**Aim 1**
Answer these questions from the Maryvell Investments passage, with one answer per line, marked the same way:
(a) What full name does the abbreviation "ASIC" stand for?
(b) Which judge and which date are given for the unreported decision concerning the trustee of the Maryvell Family Trust?
(c) Which decision affirmed Velissaris v Fitzgerald [2011] FCA 197 on appeal?
**Aim 2**
From the Maryvell Investments passage, quote word for word the part that opens with the words containing "[11]George Velissaris &" and closes with "[2011] FCAFC 120).".
**Aim 3**
According to the Maryvell Investments passage, why did Mr Velissaris most recently ask the Federal Court to end the winding up? Answer in one to three sentences.

**Quoted passage**
►

Mr Velissaris made a number of further applications to terminate the winding up of Maryvell Investments or for leave to make such an application.[11] In support of these applications, Mr Velissaris relied on one or more of the matters that he relies on in the present proceeding. For example, most recently in the Federal Court, Mr Velissaris sought termination of the winding up so that Maryvell Investments might pursue claims against Sigma, former solicitors of Maryvell Investments, the liquidator of Maryvell in relation to the conduct of the liquidation and sale of the property, the Australian Securities and Investments Commission (“ASIC”) and a local council.[12] Mr Velissaris was unsuccessful in each of his applications to terminate the winding up of Maryvell Investments or for leave to bring such an application.
[11]George Velissaris & Ors v Maryvell Investments Pty Ltd (In Liq) & Ors [2009] VSC 448, Re Maryvell Investments Pty Ltd (In liquidation) [2010] VSC 278, Re Maryvell Investments Pty Ltd (In liquidation)(No 2) [2010] VSC 401, Velissaris v Dynami Pty Ltd [2011] VSC 198, Re George Velissaris in his capacity as the Trustee of Maryvell Family Trust and the contributory of Maryvell Investments Pty Ltd (unreported, Davies J, 8 July 2011), Velissaris v Fitzgerald [2011] FCA 197 (affirmed on appeal, Velissaris v Fitzgerald [2011] FCAFC 120).

◄

**Data records**
►

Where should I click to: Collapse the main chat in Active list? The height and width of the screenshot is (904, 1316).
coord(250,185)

◄
►

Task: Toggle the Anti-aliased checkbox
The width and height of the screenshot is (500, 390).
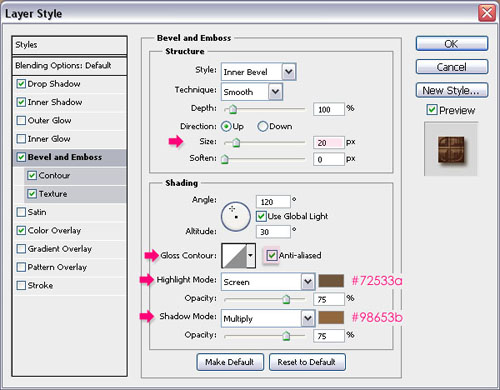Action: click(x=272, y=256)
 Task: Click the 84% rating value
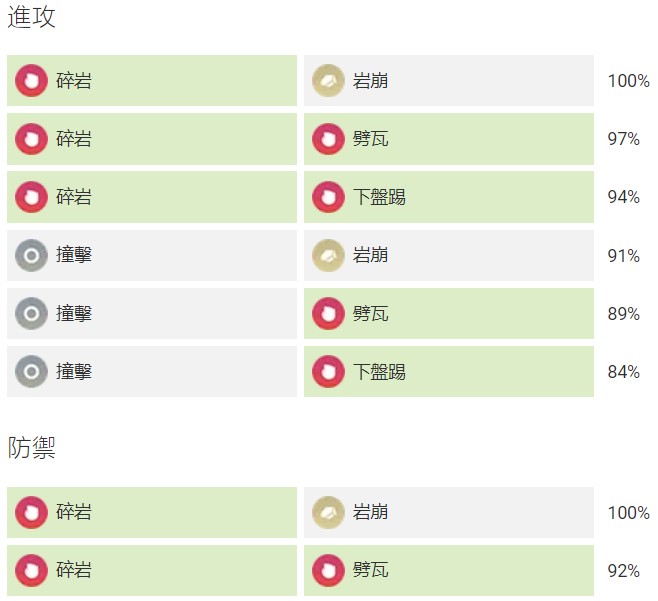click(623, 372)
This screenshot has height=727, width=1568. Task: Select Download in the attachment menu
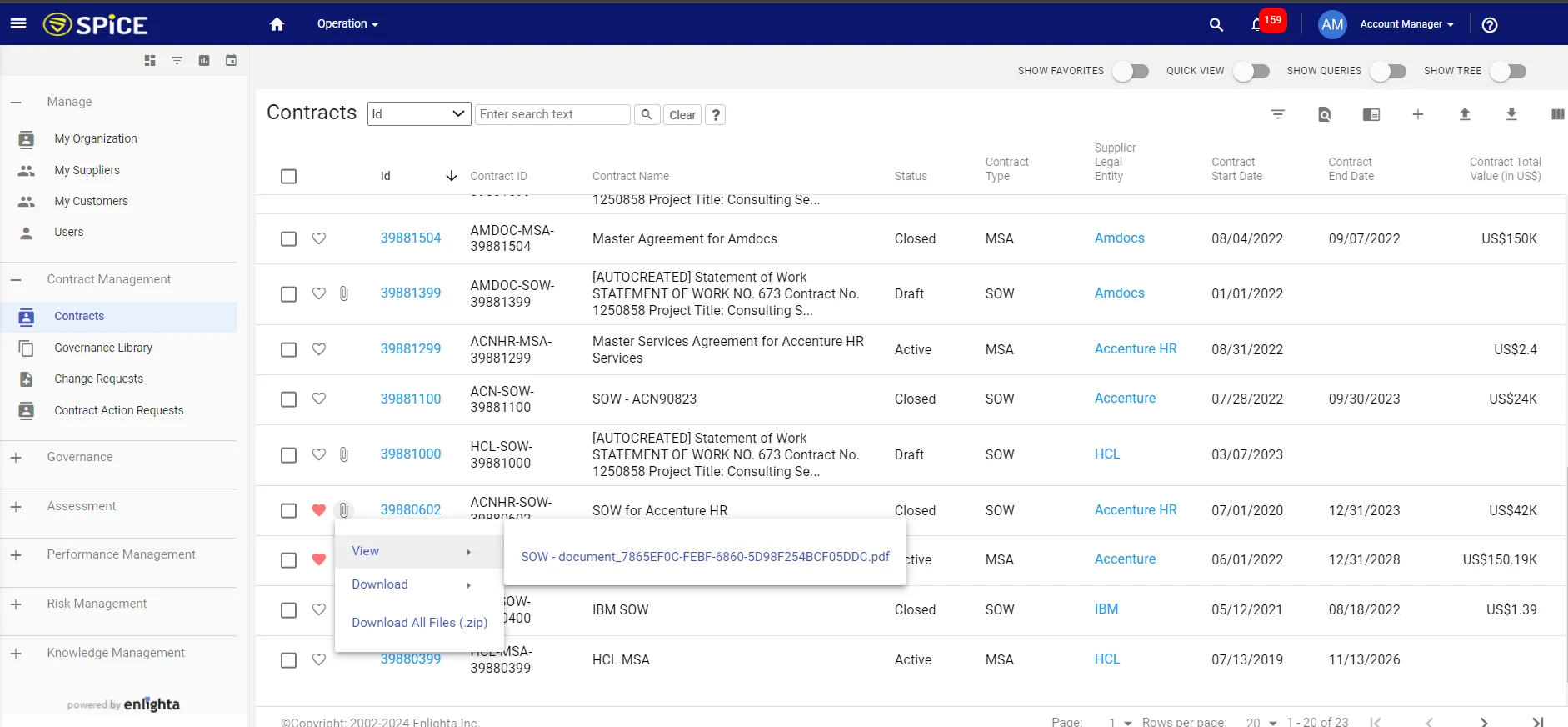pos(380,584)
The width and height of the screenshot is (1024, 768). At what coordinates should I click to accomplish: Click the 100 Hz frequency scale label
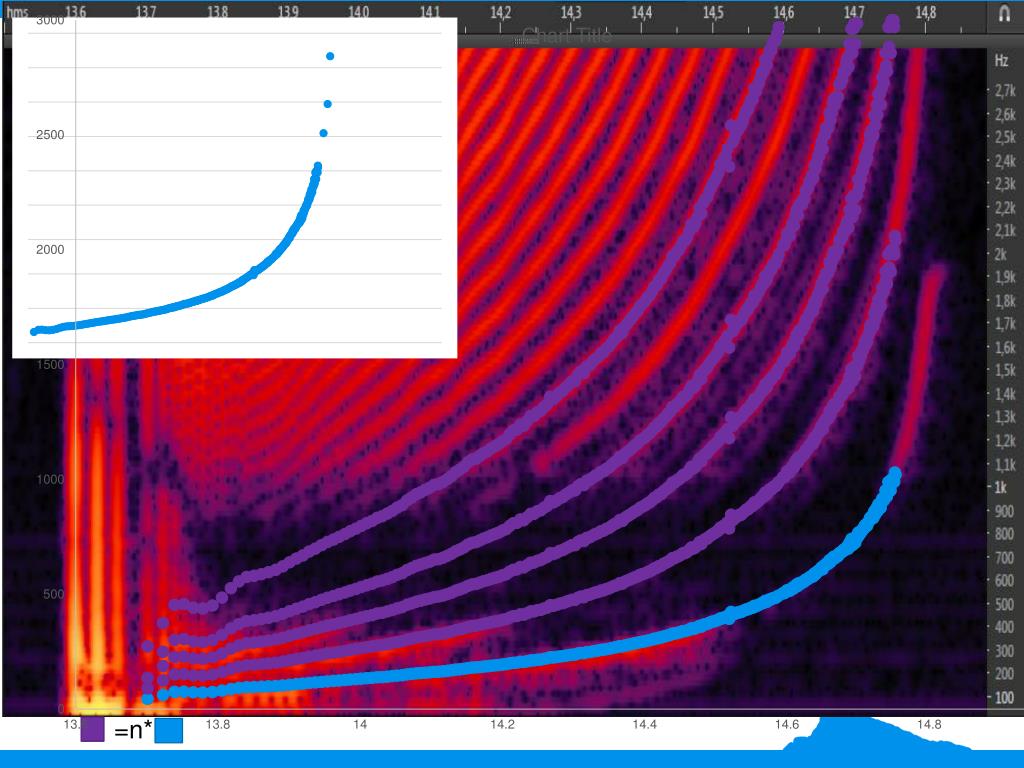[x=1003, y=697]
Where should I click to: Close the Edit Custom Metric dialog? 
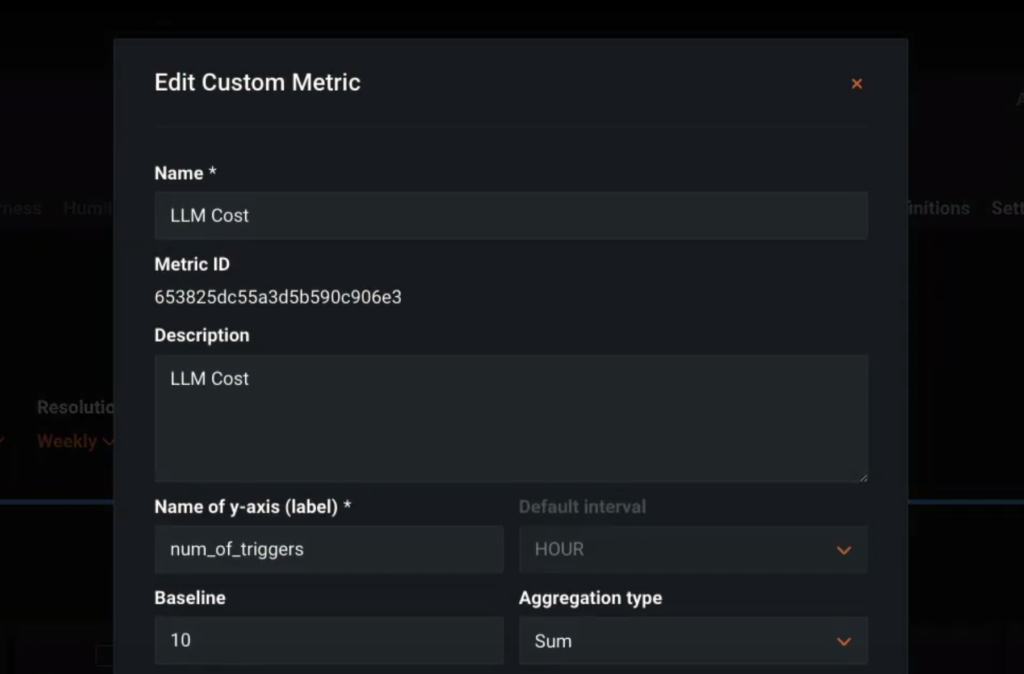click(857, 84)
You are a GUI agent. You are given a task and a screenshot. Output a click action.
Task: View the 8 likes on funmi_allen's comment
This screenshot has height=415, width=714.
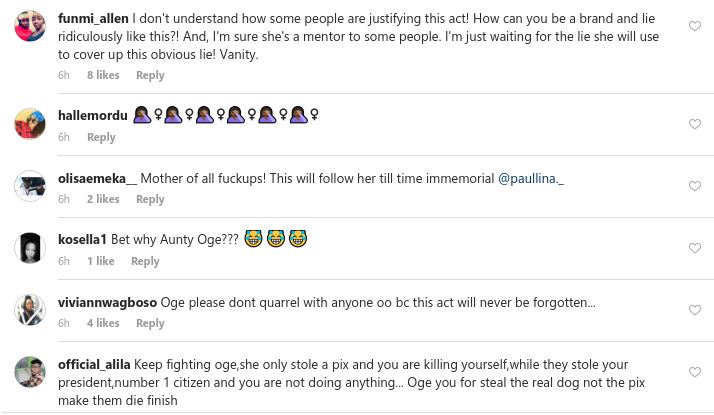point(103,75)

◄
►

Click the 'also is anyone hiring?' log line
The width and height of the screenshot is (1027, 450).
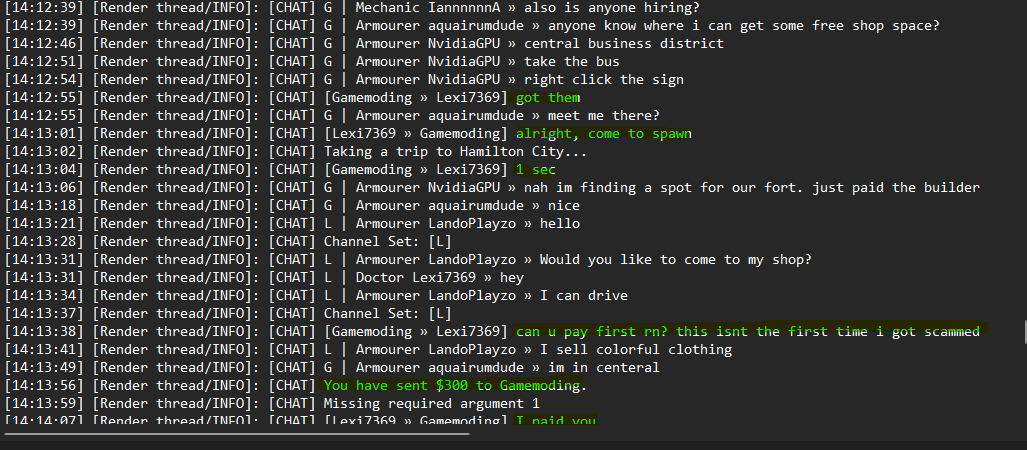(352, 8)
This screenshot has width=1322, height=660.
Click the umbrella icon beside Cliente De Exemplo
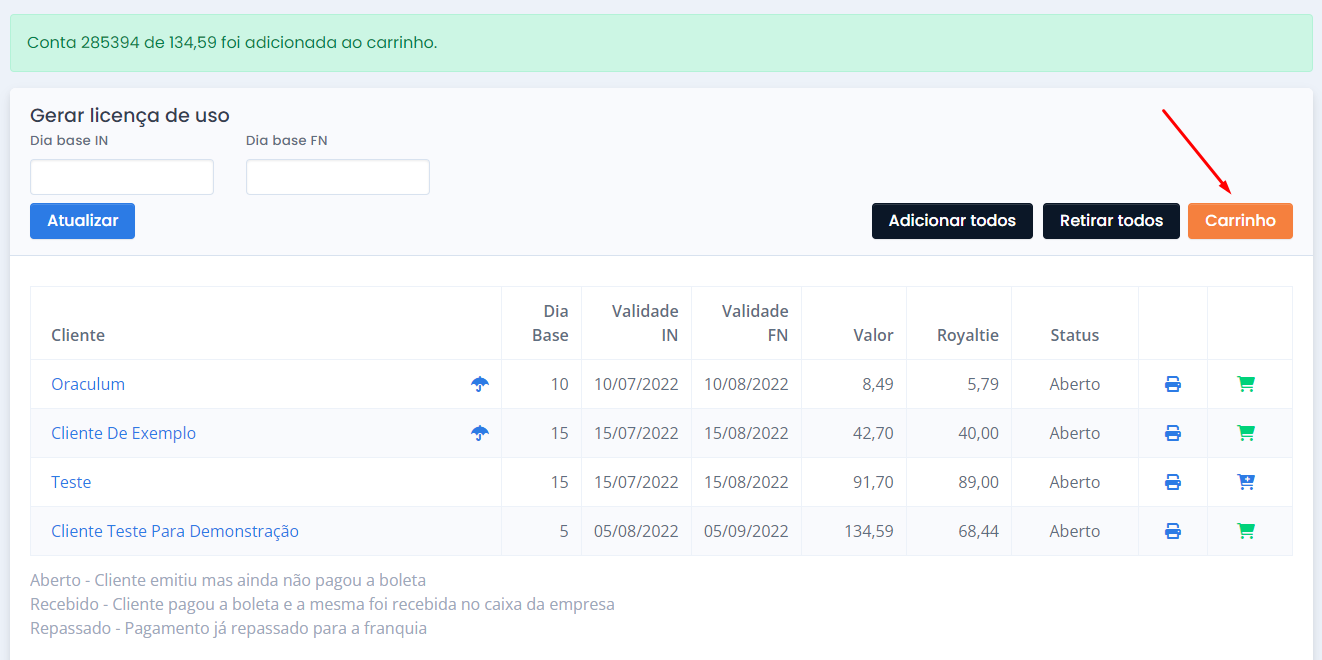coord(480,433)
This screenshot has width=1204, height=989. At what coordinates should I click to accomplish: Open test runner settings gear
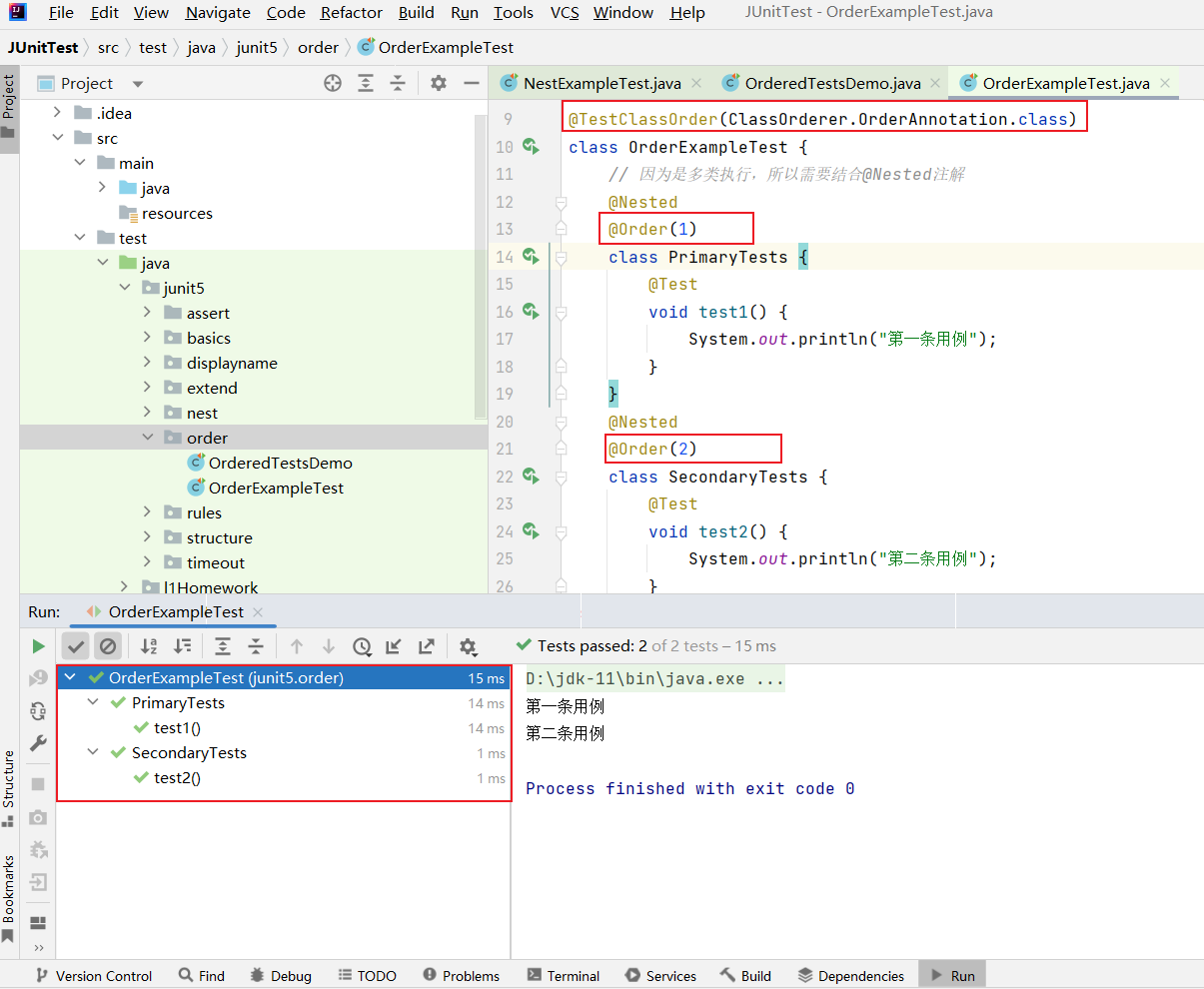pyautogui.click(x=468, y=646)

◄

**Right answer 1**
(a) Australian Securities and Investments Commission
(b) Davies J, 8 July 2011
(c) Velissaris v Fitzgerald [2011] FCAFC 120

**Right answer 2**
[11]George Velissaris & Ors v Maryvell Investments Pty Ltd (In Liq) & Ors [2009] VSC 448, Re Maryvell Investments Pty Ltd (In liquidation) [2010] VSC 278, Re Maryvell Investments Pty Ltd (In liquidation)(No 2) [2010] VSC 401, Velissaris v Dynami Pty Ltd [2011] VSC 198, Re George Velissaris in his capacity as the Trustee of Maryvell Family Trust and the contributory of Maryvell Investments Pty Ltd (unreported, Davies J, 8 July 2011), Velissaris v Fitzgerald [2011] FCA 197 (affirmed on appeal, Velissaris v Fitzgerald [2011] FCAFC 120).

**Right answer 3**
He wanted the winding up ended so that Maryvell Investments could pursue claims against Sigma, its former solicitors, the liquidator of Maryvell, ASIC and a local council. The claims against the liquidator concerned how the liquidation and the sale of the property were carried out.